◆ **Problem to solve**
Output the entries below unchanged, except for the pictures.

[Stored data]
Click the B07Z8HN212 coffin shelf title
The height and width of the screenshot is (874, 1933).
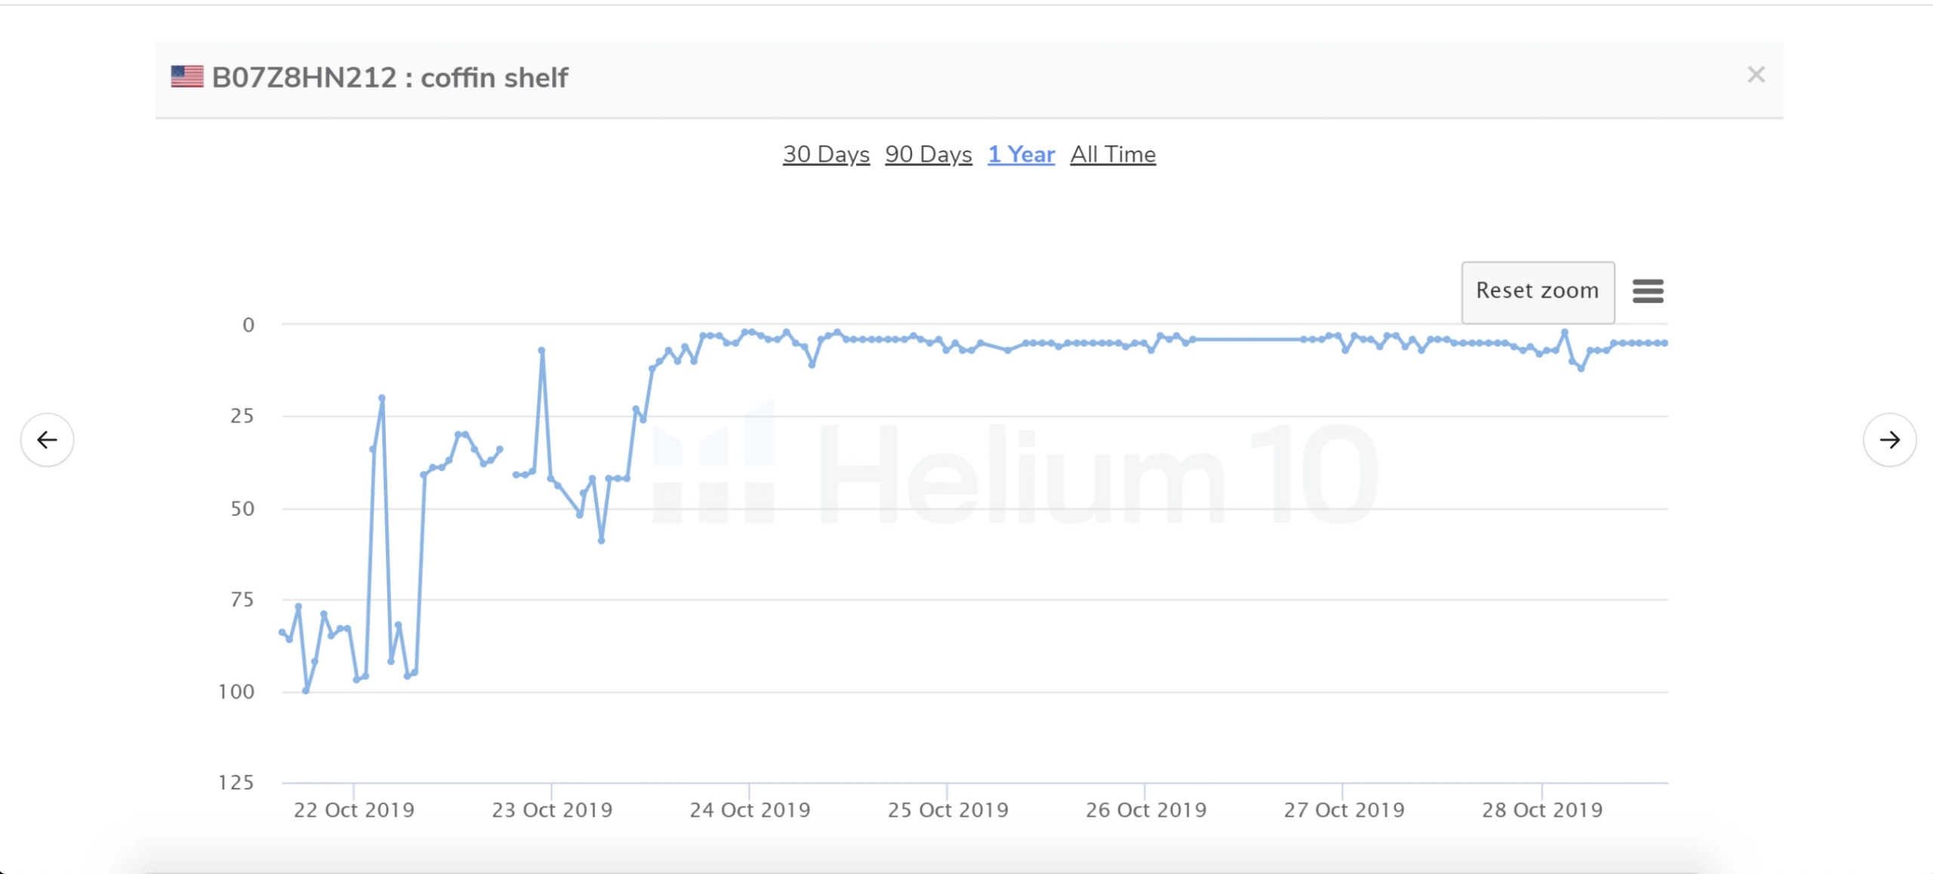pyautogui.click(x=390, y=78)
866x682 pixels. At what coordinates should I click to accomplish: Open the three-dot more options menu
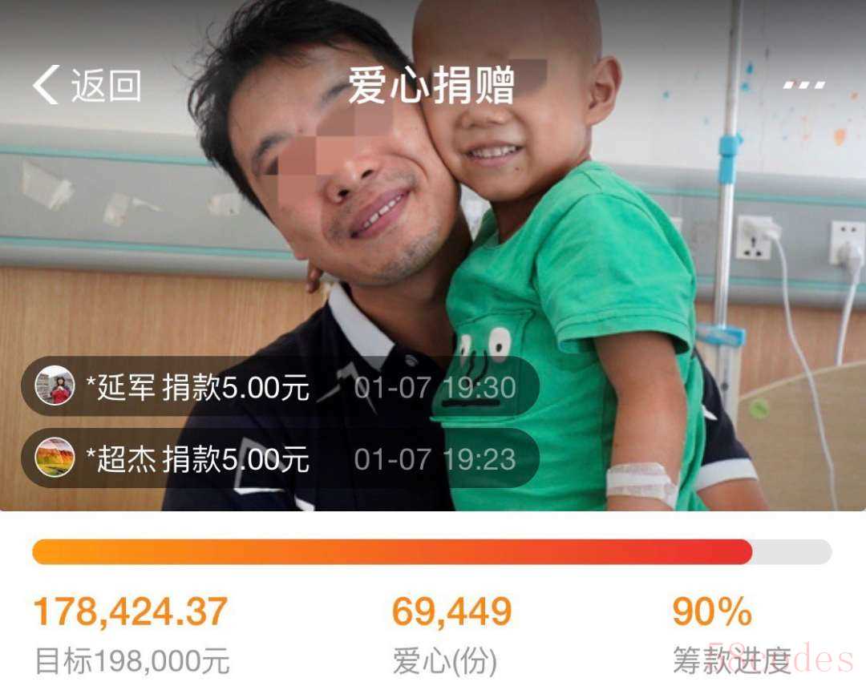[804, 85]
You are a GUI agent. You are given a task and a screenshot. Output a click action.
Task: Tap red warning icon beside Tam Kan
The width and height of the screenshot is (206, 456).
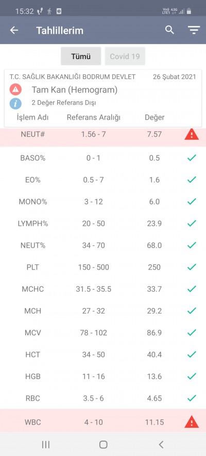[15, 89]
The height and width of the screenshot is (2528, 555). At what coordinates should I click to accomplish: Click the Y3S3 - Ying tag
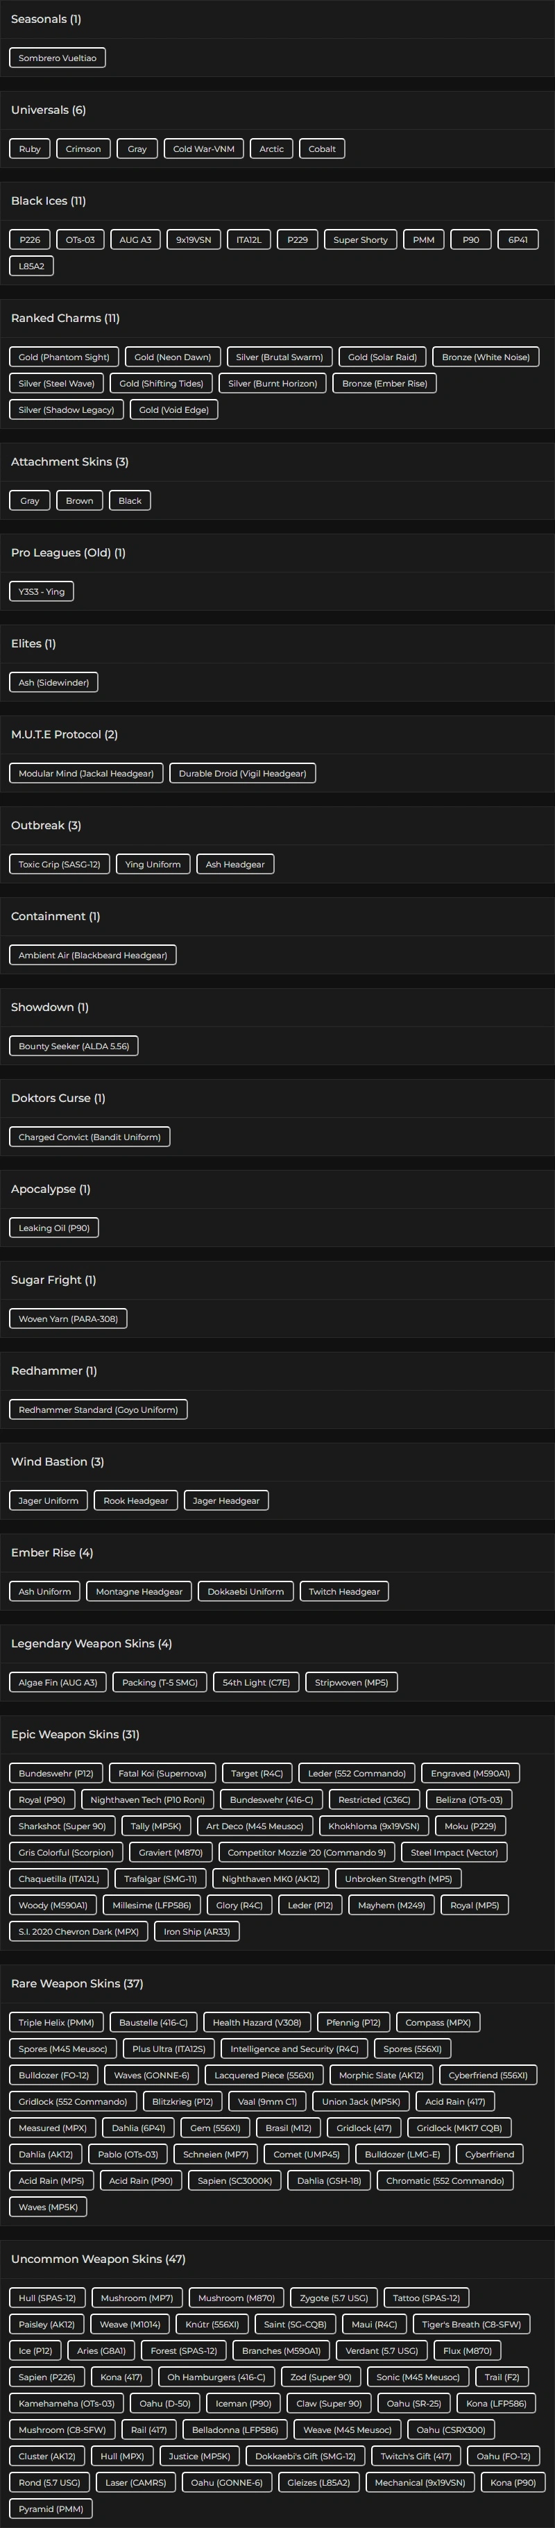(x=41, y=591)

◆ **Response box**
Click the B07Z8HN212 coffin shelf title
The height and width of the screenshot is (874, 1933).
pyautogui.click(x=390, y=78)
866x682 pixels. At what coordinates should I click to accomplish: Open the three-dot more options menu
[804, 85]
You are a GUI agent. You are given a task and a screenshot. Output a click action.
Task: Tap red warning icon beside Tam Kan
The width and height of the screenshot is (206, 456).
[15, 89]
The height and width of the screenshot is (2528, 555). At what coordinates should I click to accomplish: Click the Y3S3 - Ying tag
(x=41, y=591)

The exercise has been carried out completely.